Faktycznie były tam jakieś dwa wolne miejsca koło Grześka. Czyli na bank tam. Podeszli uśmiechnięci.
- No proszę, proszę. Kogo my tu mamy. - przerwał rozmowę Łukasz i popatrzył na nich
Wszystkie strażackie oczy przeniosły się ba nich.
- Cześć chłopcy. - przywitała się - Smacznego.
- Nie no Maniek, szacun. - rzekł Darek
- Ja tam dalej uważam, że uknuli to wszystko. - rzucił Tomek
Bez słowa zajęli miejsca. Siedziała między Michałem, a Wojtkiem, który chyba jeszcze jest trochę na nią obrażony.

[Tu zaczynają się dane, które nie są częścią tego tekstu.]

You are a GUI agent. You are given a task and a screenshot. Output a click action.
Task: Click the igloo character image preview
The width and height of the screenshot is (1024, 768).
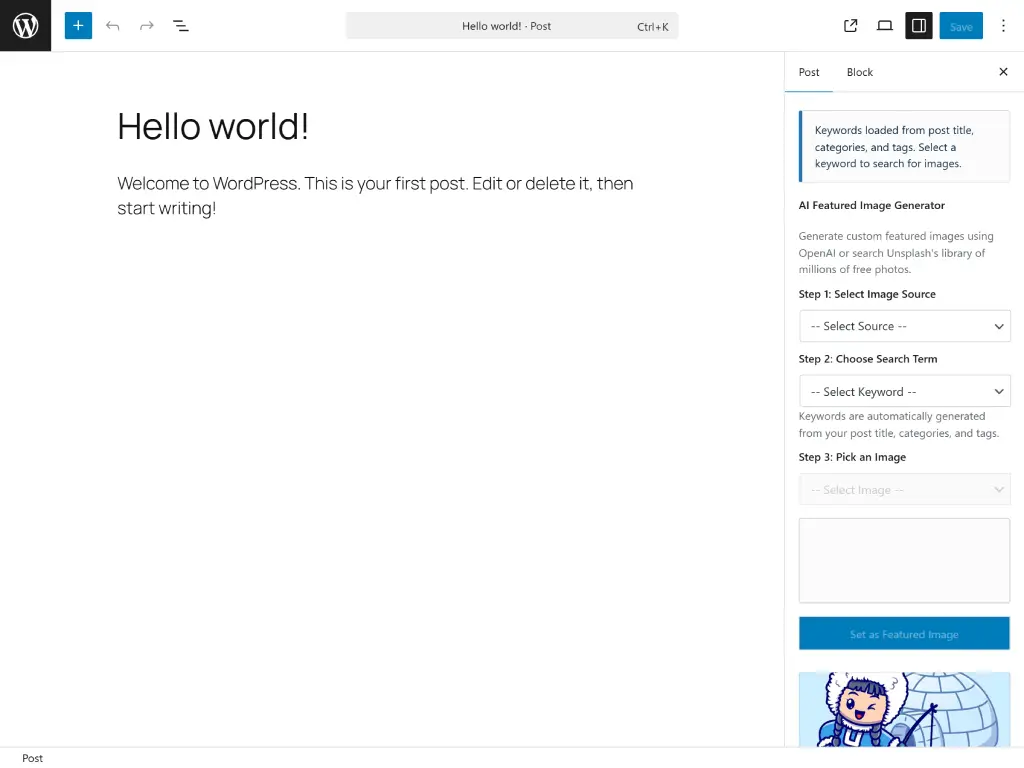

Po obiedzie siedzieli przy stole i za dużo nie rozmawiali. Ludzie już tańczyli, ale z ich towarzystwa nikt się nie spieszył na parkiet. Całkiem inni niż w pracy. Tutaj są jacyś spokojny, mało rozmawiają, nie poznaje ich. Spodziewała się wiele śmiechu i mile spędzonego czasu. Jakby ona teraz miała wesele i by miała tylu kolegów z pracy, to byłoby jej smutno, że nikt z nich nie tańczy. Każdy kto może się bawi, tylko nie oni. Nie podejmuje nawet tematu z Michałem, bo uważa, że to on powinien ją zaprosić. Skoro nie zaprasza, to nie ma ochoty. Z czego udało jej się usłyszeć, Michał uchodzi za nietańczącą osobę, która przesiedzi całe wesele. Ponoć nawet jak był z Dominiką, to też nie tańczył. A przecież na weselu siostry wymiatał. Może koledzy tak na niego działają?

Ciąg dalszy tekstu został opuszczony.